In particular fintech firms, are adding significantly to the number of organisations and business models competing in core consumer finance markets. The report entitled Assessing Impacts of New Entrant Non-bank Firms on Competition in Consumer Finance Markets found these fintech firms are enabling new capabilities. However, they are also creating new risks to consumer protection and market integrity.
An example is risks related to data privacy and regulatory arbitrage. To protect consumers in these rapidly changing markets and enable sustainable competition, among other recommendations, the report calls for enhanced oversight of the consumer financial activities of non-bank firms.
“Innovation and competition must work hand in hand in a healthy economy,” US Secretary of the Treasury, Janet L. Yellen said. “While non-bank firms’ entrance into core consumer finance markets has increased competition and innovation, it has not come without additional risks to consumer protection and market integrity.

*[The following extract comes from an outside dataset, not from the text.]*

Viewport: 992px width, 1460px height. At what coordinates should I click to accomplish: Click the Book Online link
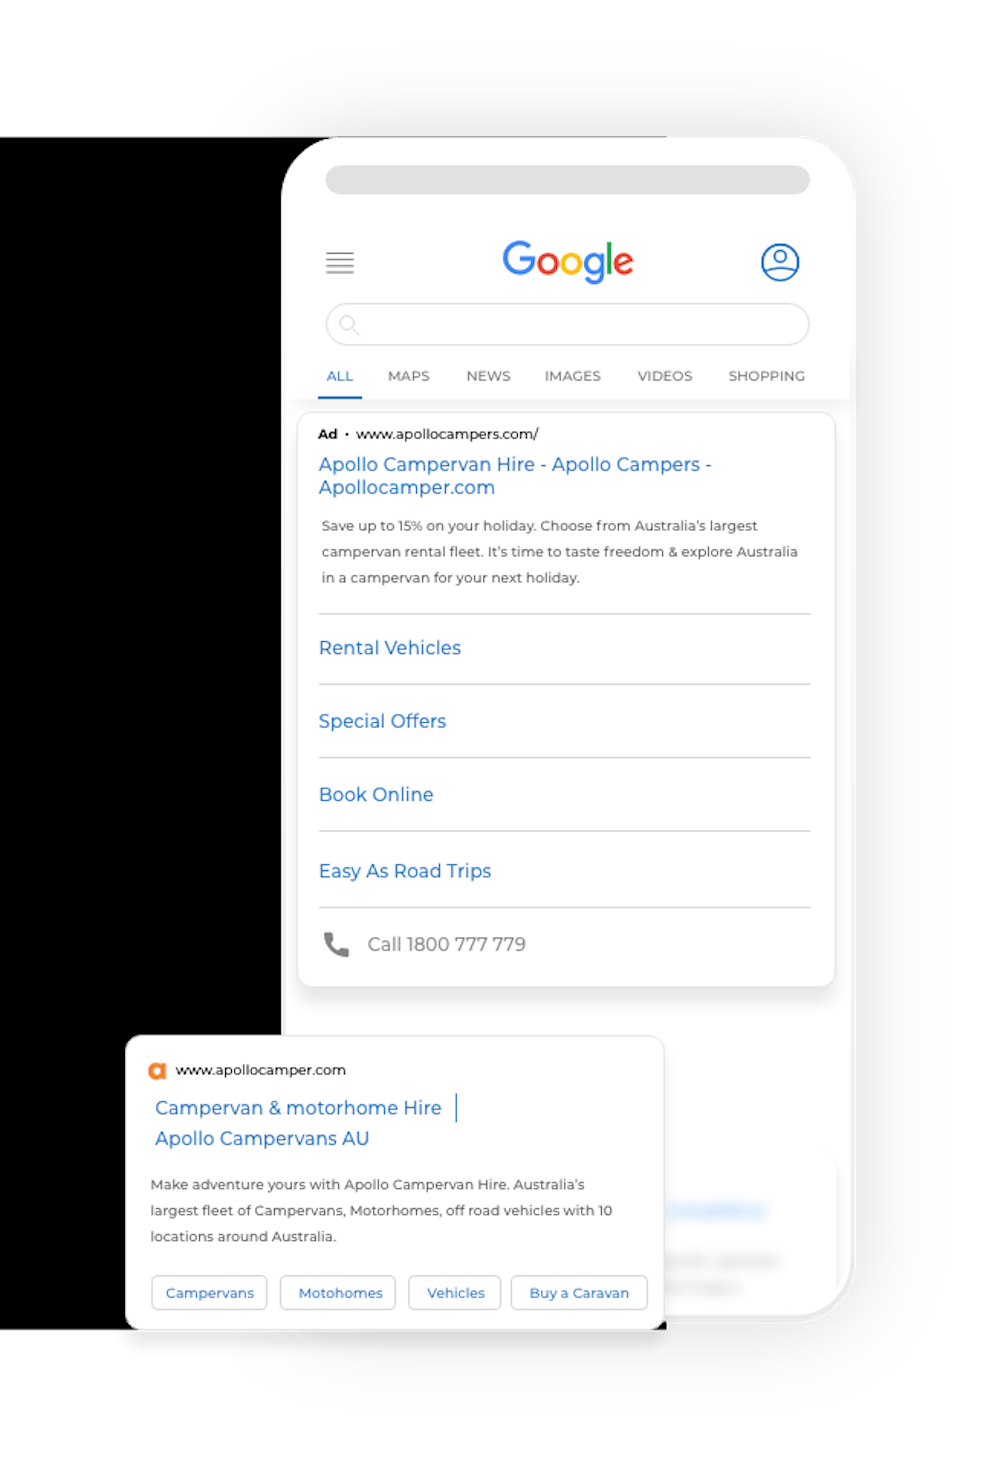[376, 795]
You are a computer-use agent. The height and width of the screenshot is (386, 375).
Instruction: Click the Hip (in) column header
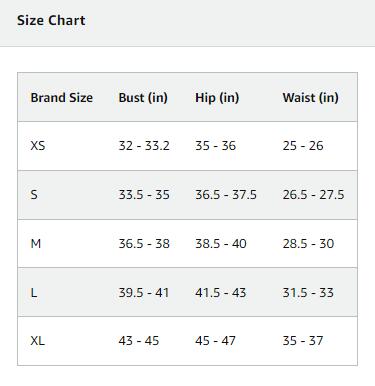tap(217, 97)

“This report lays out actions that would maintain fair, transparent, and competitive markets while encouraging responsible innovation that benefits consumers. With existing authorities, regulators can encourage competition and innovation while further safeguarding and protecting consumers.”
Encouraging fair and responsible competition
The report is a product of President Biden’s July 2021 Executive Order, “Promoting Competition in the American Economy”. Additionally, it is the final in a series of reports assessing competition in various aspects of the economy, including the alcohol industry and the labour market. This report recommends a series of steps to encourage fair and responsible competition for banks and fintechs, that benefits consumers and their financial well-being:
- To address market integrity and safety and soundness concerns, regulators should provide a clear and consistently applied supervisory framework for bank-fintech relationships.

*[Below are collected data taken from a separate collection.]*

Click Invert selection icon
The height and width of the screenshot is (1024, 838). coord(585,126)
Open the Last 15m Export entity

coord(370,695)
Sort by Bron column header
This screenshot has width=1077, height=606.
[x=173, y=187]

- A bank-fintech relationship that delivers consumer financial services provided by an insured depository institution (IDI) must operate in compliance with the laws, regulations, and risk management standards applicable to the IDI.
- To protect consumers, regulators should robustly supervise bank-fintech lending relationships for compliance with consumer protection laws and their impact on consumers’ financial well-being.
- To encourage consumer-beneficial innovation, regulators should support innovations in consumer credit underwriting designed to increase credit visibility, reduce bias, and prudently expand credit to underserved consumers.